The sound of snapping wood rang out like a gunshot in Adrian's ears. The coffin lid gave way at the corner. Cold, fresh air—though smelling of stone dust—rushed in.

Adrian inhaled greedily, choking, coughing, then laughing breathlessly.

He pushed the broken wood, widening the hole, then dragged his body out with difficulty. His clothes, a simple white shroud, were now soiled with dirt and wood splinters. Adrian's hands shook violently as he gripped the edge of the coffin to hoist himself up.

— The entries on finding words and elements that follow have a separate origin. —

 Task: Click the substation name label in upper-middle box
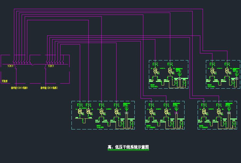click(154, 86)
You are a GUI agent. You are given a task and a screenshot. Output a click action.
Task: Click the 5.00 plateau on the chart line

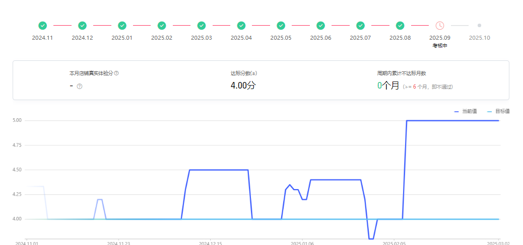(x=453, y=121)
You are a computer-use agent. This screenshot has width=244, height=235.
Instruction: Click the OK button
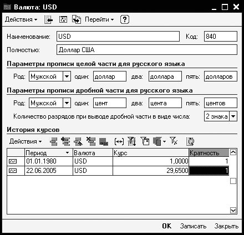pyautogui.click(x=167, y=226)
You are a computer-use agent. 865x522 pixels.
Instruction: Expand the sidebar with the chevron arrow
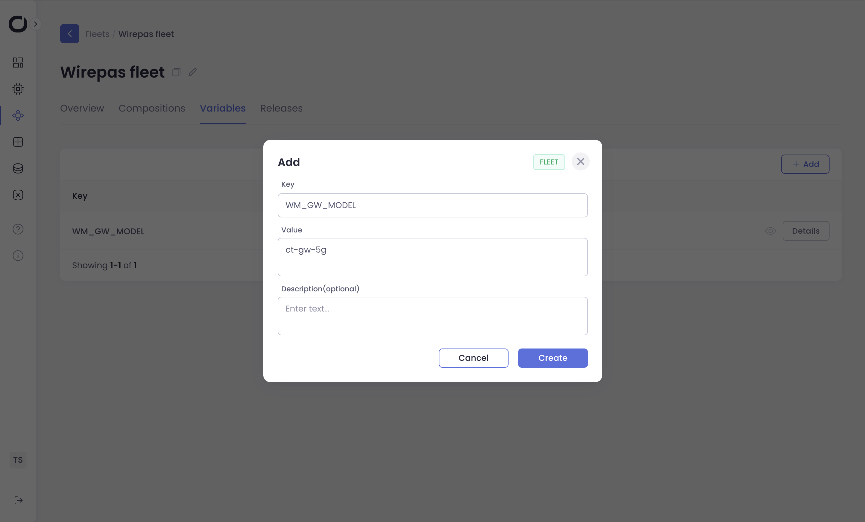pos(35,24)
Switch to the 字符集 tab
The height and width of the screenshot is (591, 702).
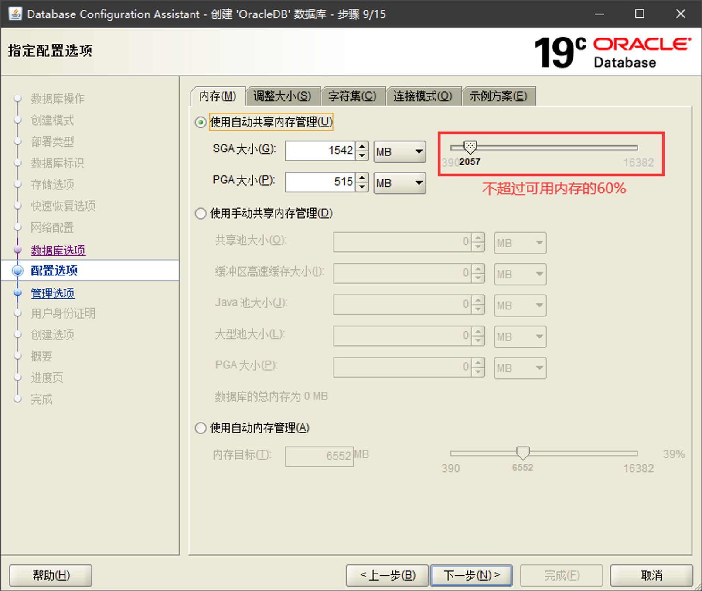click(x=352, y=96)
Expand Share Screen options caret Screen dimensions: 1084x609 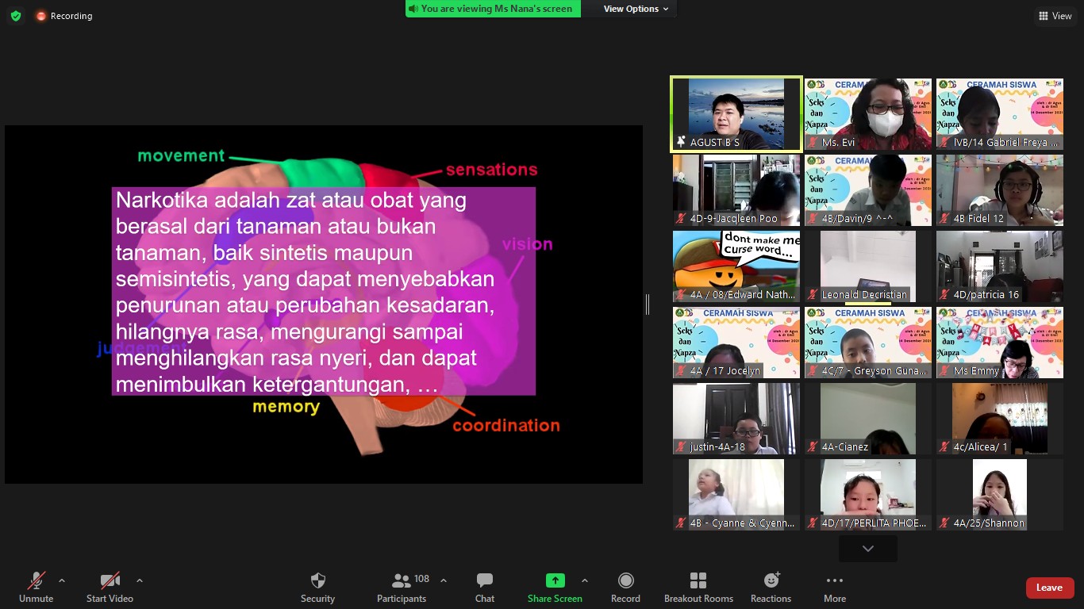tap(585, 580)
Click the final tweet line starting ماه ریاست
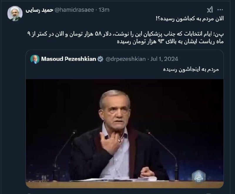Screen dimensions: 235x194 [x=170, y=41]
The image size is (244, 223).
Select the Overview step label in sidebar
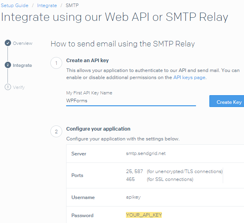[x=22, y=43]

He tumbled onto the cold stone floor.

The world spun. As his vision focused, Adrian looked around. He was in a stone room. A family crypt. There were several beautifully carved stone sarcophagi surrounding him—the resting places of the esteemed Blackwood ancestors.

And in the darkest corner, on the dirt floor that hadn't been paved with stone tiles, lay his broken wooden coffin. They hadn't even placed it on a stone table. They had dumped it in the corner like garbage waiting to be collected.

[QUEST COMPLETE: GRAVEWALKER]

[REWARD RECEIVED: Rusty Iron Shard (Equipped automatically)]

Adrian's right hand felt heavy. He looked down. In his grip, he now held a piece of rusted iron about two spans long. The edges were sharp and jagged, stained with brown spots that might be rust, or perhaps the dried blood of who knows whom.

A pathetic weapon for a pathetic world.

"Fitting," Adrian muttered. He slowly rose to his feet, his legs wobbling like a newborn fawn, yet his eyes radiated a sharp, murderous intent.

Suddenly, the sound of footsteps echoed in the distance.

Tap. Tap. Tap.

The sound of heavy boot soles hitting the stone floor. It came from the spiral staircase at the end of the room, the only exit from this underground crypt. The dim light of a torch began to dance on the corridor walls.

Adrian held his breath. He stared at the entrance with narrowed eyes. Who comes to a graveyard in the middle of the night during a storm?

Someone spoke. A man's voice, heavy and rough.

"I told Lady Elara this was a waste of time," the voice grumbled. "That poison could kill an elephant, let alone that skinny kid. Why do I have to bother coming down here just to retrieve that cheap ring?"

Adrian recognized the voice. Gareth. The Head Guard. The one who had dragged Vaelen's dying body.

Adrian's smile widened. Not a warm smile, but the grin of a predator finding prey trapped in a cage with it.

He looked at his broken coffin, then at the darkness behind Vaelen's great-grandfather's sarcophagus.

"Dinner has delivered itself," Adrian whispered to the darkness.

He moved silently, his bare feet making no sound on the cold stone, blending into the shadows behind a massive stone pillar. He gripped the rusty iron shard tight.

The entrance to the crypt was dark, but Gareth's fate tonight would be far darker.

Tonight, the dead would not sleep. Tonight, the dead would demand payment.